Fires on the same scan event as Ticket checked in, but the workflow receives the customer instead of the order. Use it when your automation acts on the customer record — adding a tag, updating customer metafields, or feeding a customer-keyed downstream app.

It carries the same fields as Ticket checked in (Barcode, Attendee, Attendee Email, Ticket Type, Event Name, Event Date, Location, Source, Use Count, Order Use Count, First Check In).

Set up a workflow

  1. Install the Shopify Flow app on your store.

  2. In Flow, create a workflow and select a trigger.

  3. Under the app triggers, choose Event Ticketing, then pick Ticket purchased, Ticket checked in, or Customer checked in.

  4. Add conditions if you want to narrow when the workflow runs — for example, only continue when Source is pos.

  5. Add the actions to run — a Shopify action (tag the order, send a notification), or an action from another installed app such as Klaviyo.

  6. Turn the workflow on.

Once on, the workflow runs every time its trigger fires.

FAQ

Why does my workflow fire multiple times for one order?

The trigger fires per ticket, not per order. Ticket purchased fires once for each ticket issued in the order, and the check-in triggers fire once for each ticket scanned. An order of three tickets fires the purchase trigger three times, and scanning all three fires each check-in trigger three times. Use the Order Use Count field on a check-in trigger to tell where you are within an order.

Will the check-in trigger fire again if I re-scan the same ticket?

Yes. Ticket checked in and Customer checked in fire on every scan, including re-scans. The First Check In field is true only on the attendee’s first scan — add a condition on it if you want the workflow to run only the first time.

What’s the difference between Ticket checked in and Customer checked in?

They fire on the same scan. Ticket checked in hands the workflow the order; Customer checked in hands it the customer. Choose the one whose object your actions need. If your actions tag or update the customer, use Customer checked in; if they act on the order, use Ticket checked in.

Can I send a follow-up email after someone checks in?

Yes. Use the Ticket checked in trigger, add a Delay action, then a Send-email action (or a Klaviyo action). This is the way to send review requests or post-attendance content.

Can I trigger an external API call when a ticket is scanned?

Yes. Use Ticket checked in and add Flow’s HTTP request action to call your endpoint at scan time.
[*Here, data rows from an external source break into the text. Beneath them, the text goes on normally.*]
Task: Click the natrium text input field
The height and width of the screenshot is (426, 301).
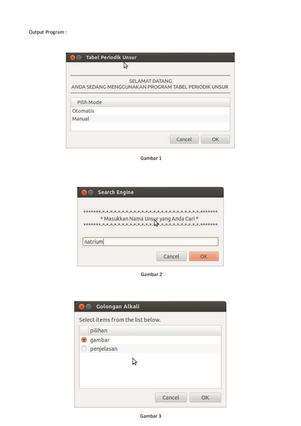Action: 151,241
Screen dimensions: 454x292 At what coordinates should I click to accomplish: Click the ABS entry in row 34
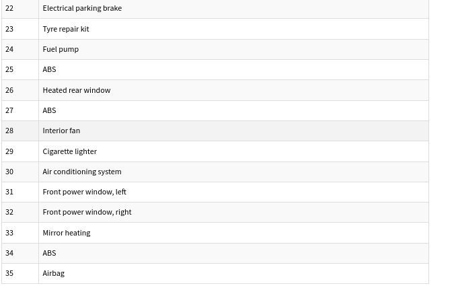[49, 253]
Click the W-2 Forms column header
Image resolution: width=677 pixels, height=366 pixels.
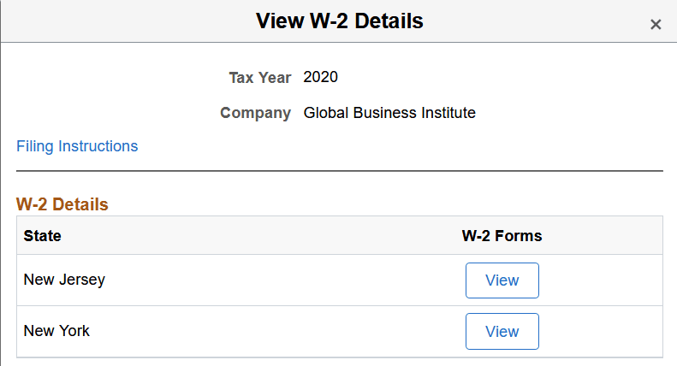pyautogui.click(x=502, y=236)
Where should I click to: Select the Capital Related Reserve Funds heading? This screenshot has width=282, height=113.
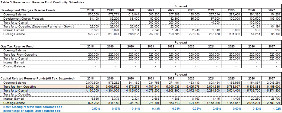(x=38, y=79)
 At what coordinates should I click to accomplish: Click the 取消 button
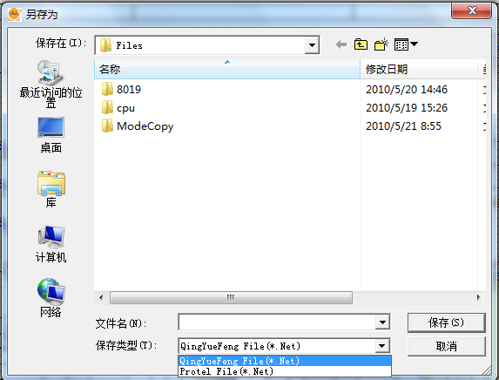click(446, 346)
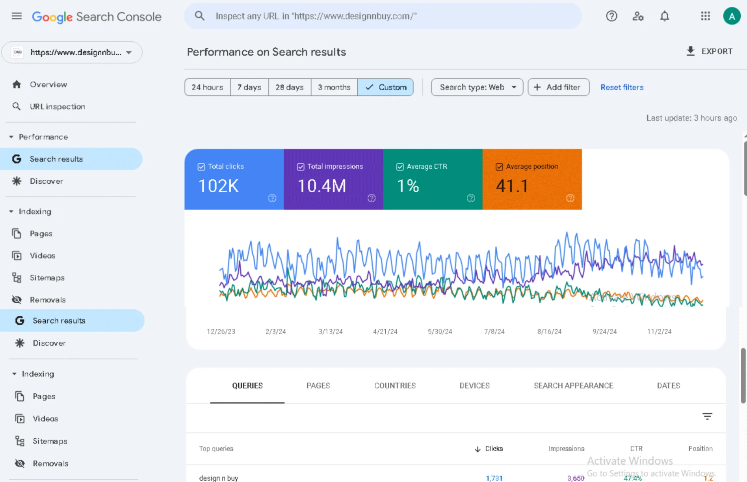Uncheck the Total clicks checkbox
This screenshot has height=482, width=747.
201,167
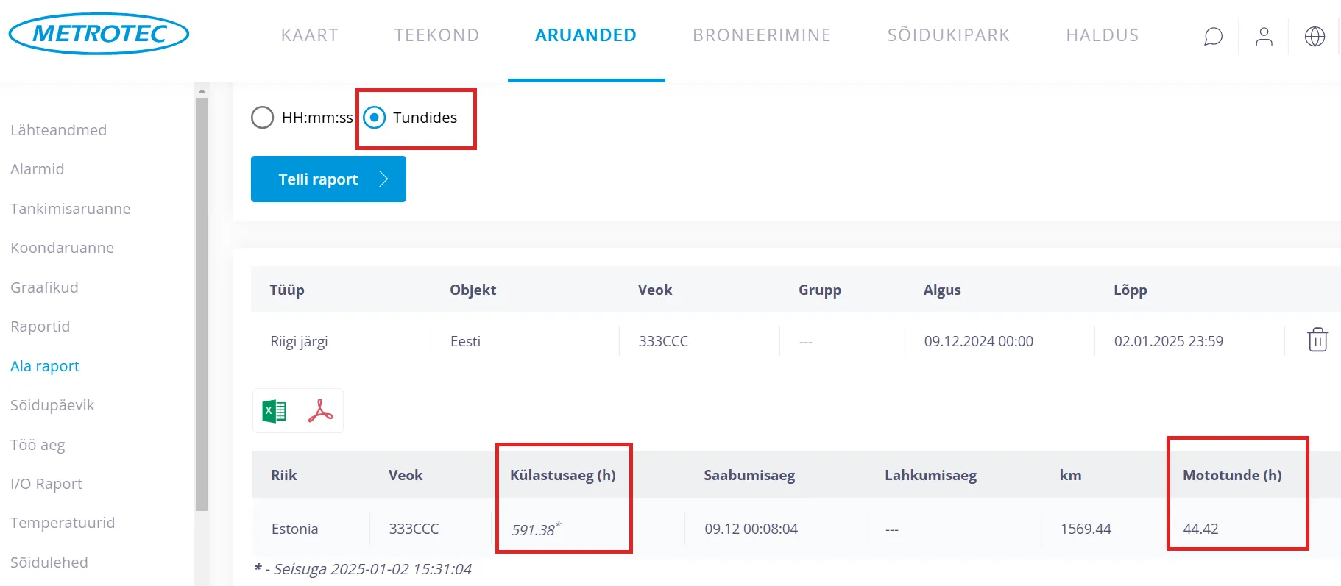Select the Tundides radio option

[x=375, y=118]
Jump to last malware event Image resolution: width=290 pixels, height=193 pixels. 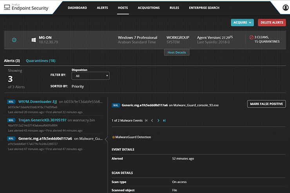pos(164,121)
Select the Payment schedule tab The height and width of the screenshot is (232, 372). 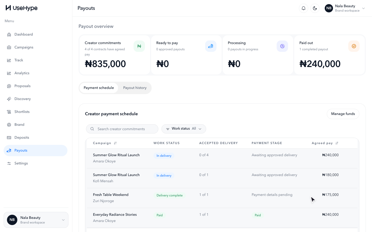point(99,88)
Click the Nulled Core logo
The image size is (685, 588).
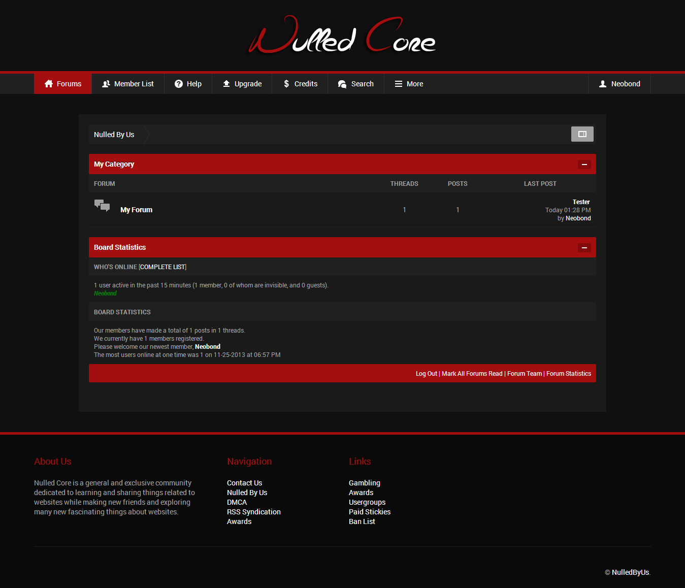pyautogui.click(x=342, y=36)
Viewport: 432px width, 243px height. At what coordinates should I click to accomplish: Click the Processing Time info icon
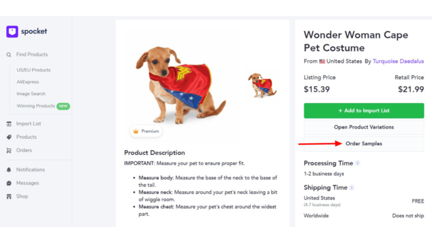tap(357, 163)
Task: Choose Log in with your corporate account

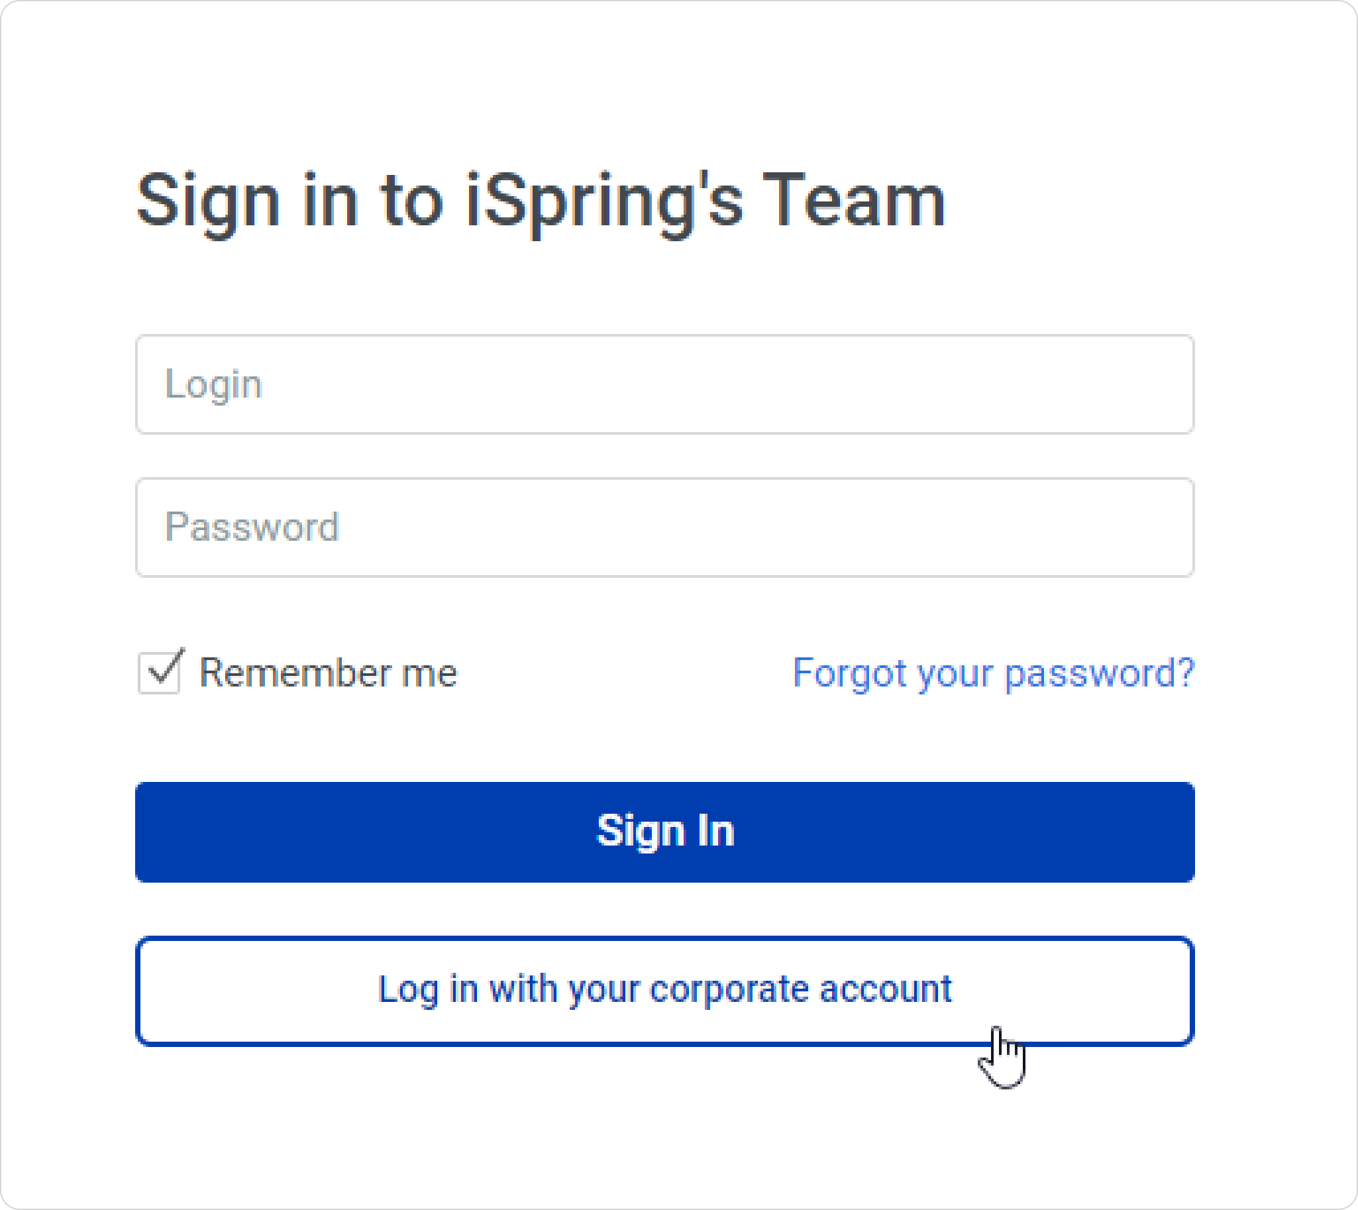Action: point(665,991)
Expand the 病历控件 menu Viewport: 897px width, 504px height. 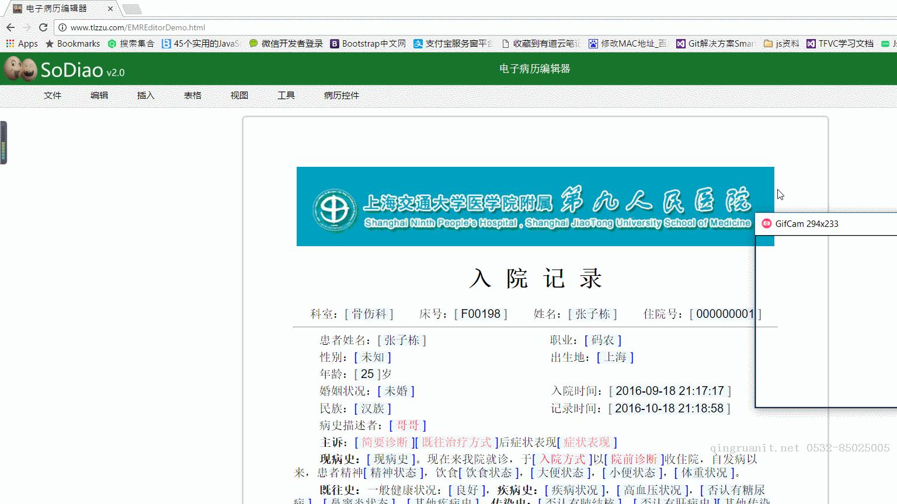click(x=342, y=95)
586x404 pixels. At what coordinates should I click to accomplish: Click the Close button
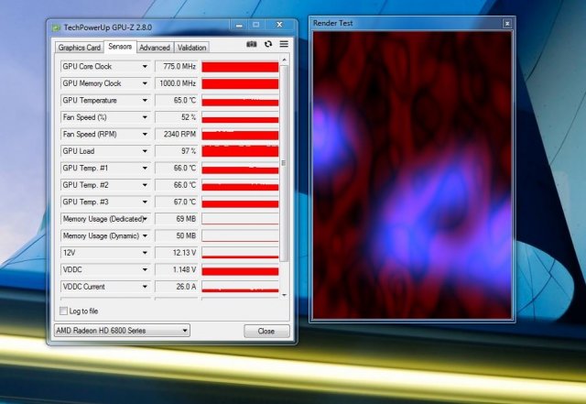point(266,331)
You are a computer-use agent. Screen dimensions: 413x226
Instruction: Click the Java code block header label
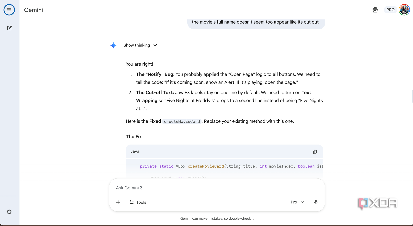[x=135, y=151]
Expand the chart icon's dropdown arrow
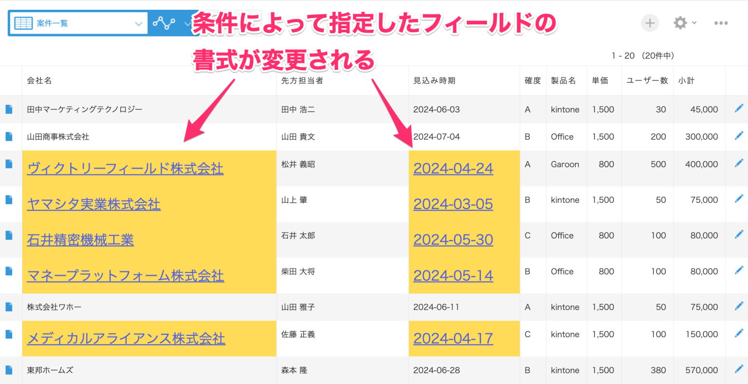 187,22
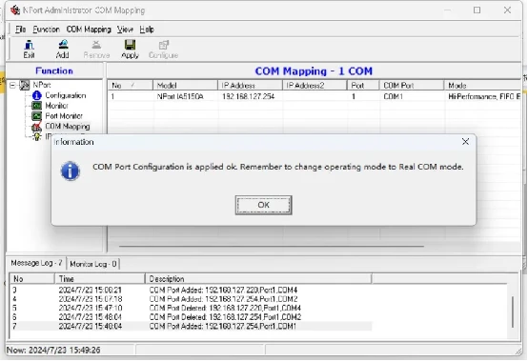Collapse the NPort tree node
The image size is (528, 362).
12,85
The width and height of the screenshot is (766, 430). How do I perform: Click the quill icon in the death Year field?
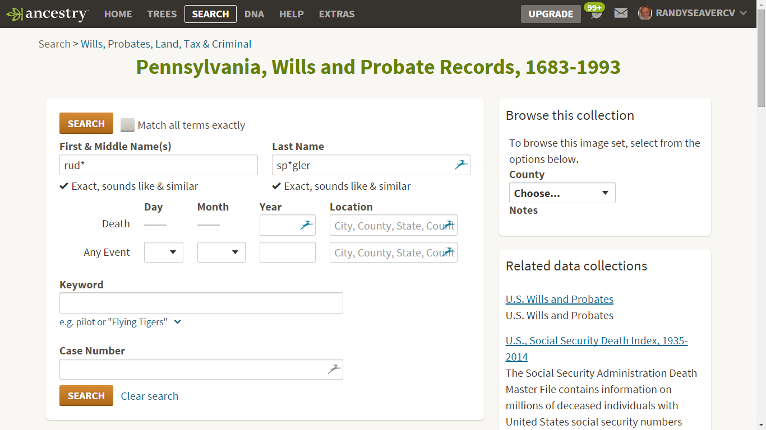[x=306, y=225]
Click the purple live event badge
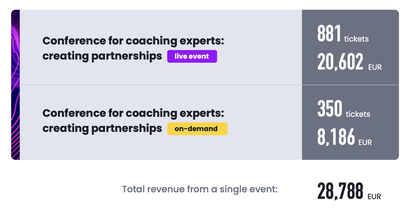Viewport: 409px width, 212px height. point(192,56)
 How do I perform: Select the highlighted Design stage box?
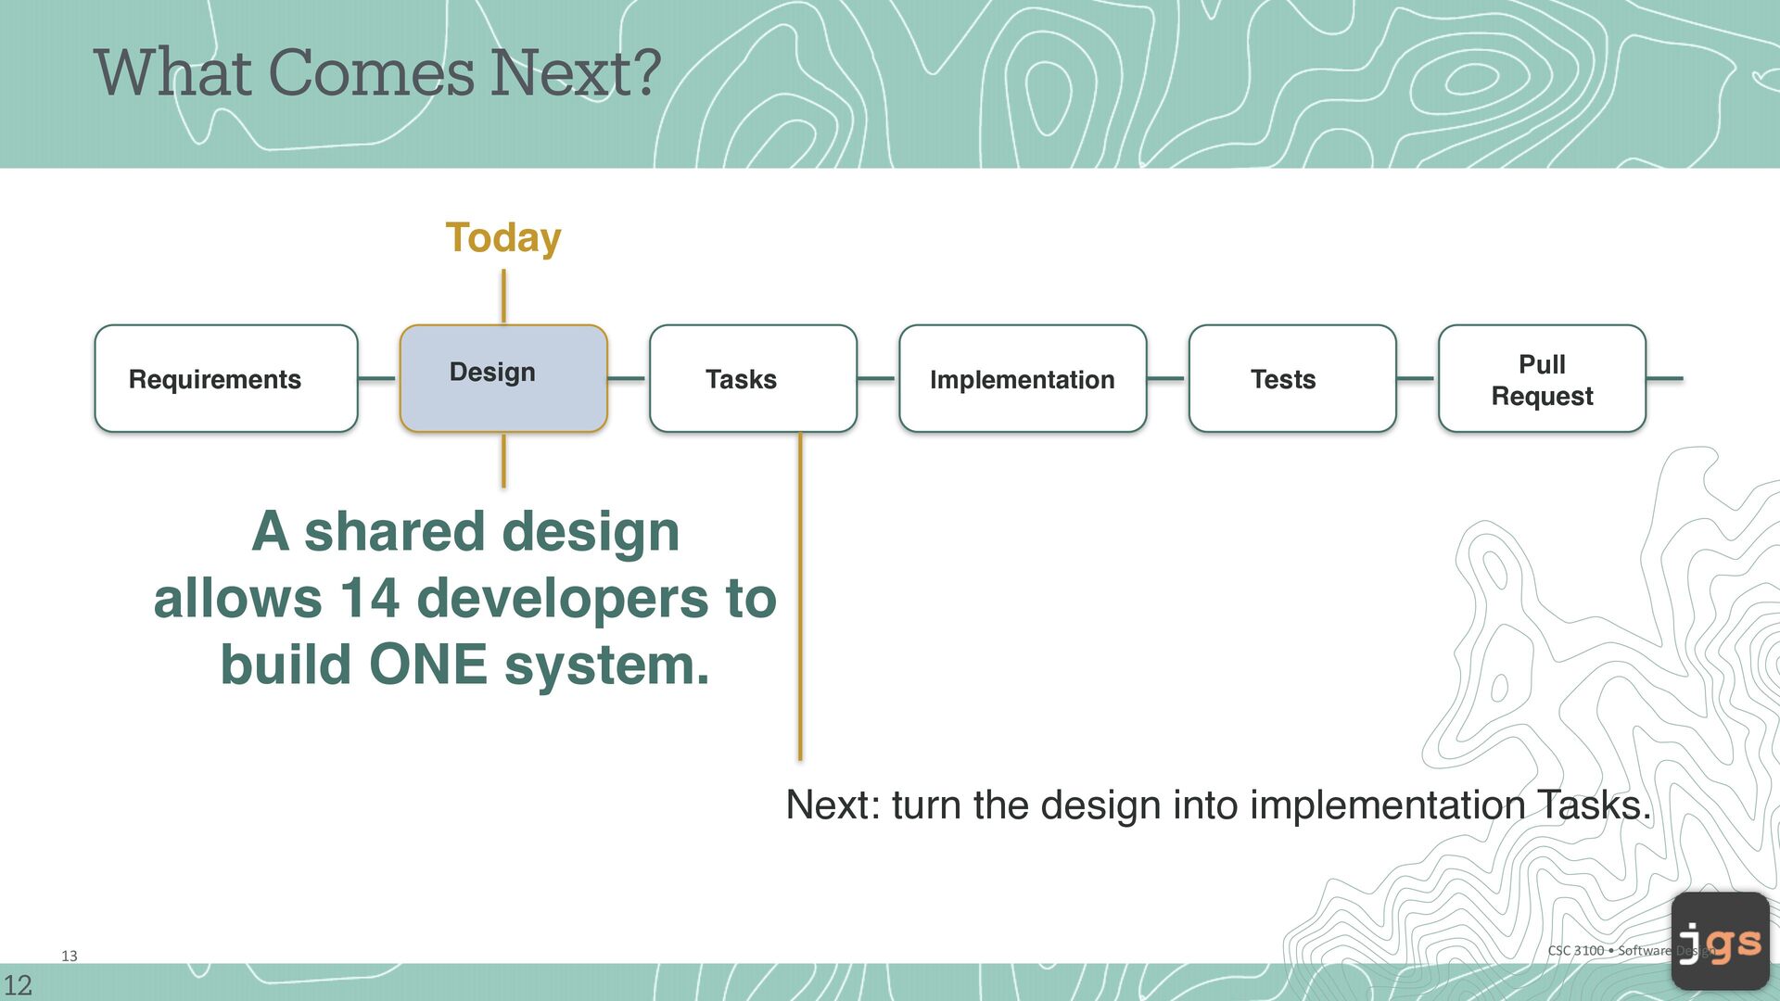coord(503,378)
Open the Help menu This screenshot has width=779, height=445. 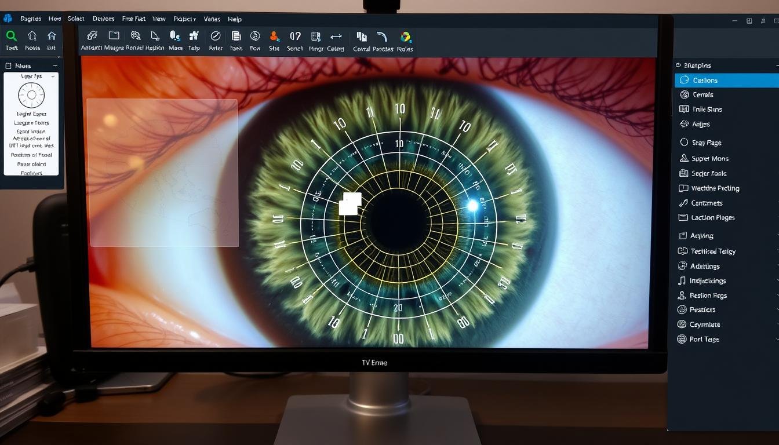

Scanning must happen through the Guest Manager scanner app or Shopify POS for the trigger to fire — a generic QR reader does not check the ticket in.

Is there an “order created” trigger from Event Ticketing?

No. Event Ticketing provides the three triggers above. To run a workflow on order creation, use Shopify’s own Order created trigger and add a condition on the line items — that trigger is built into Flow, not part of Event Ticketing.

Can I read event metafields in a Flow condition?

No. The event metafield on the product is not available inside Flow conditions or actions. Read it through your theme or the API instead — see Product metafields.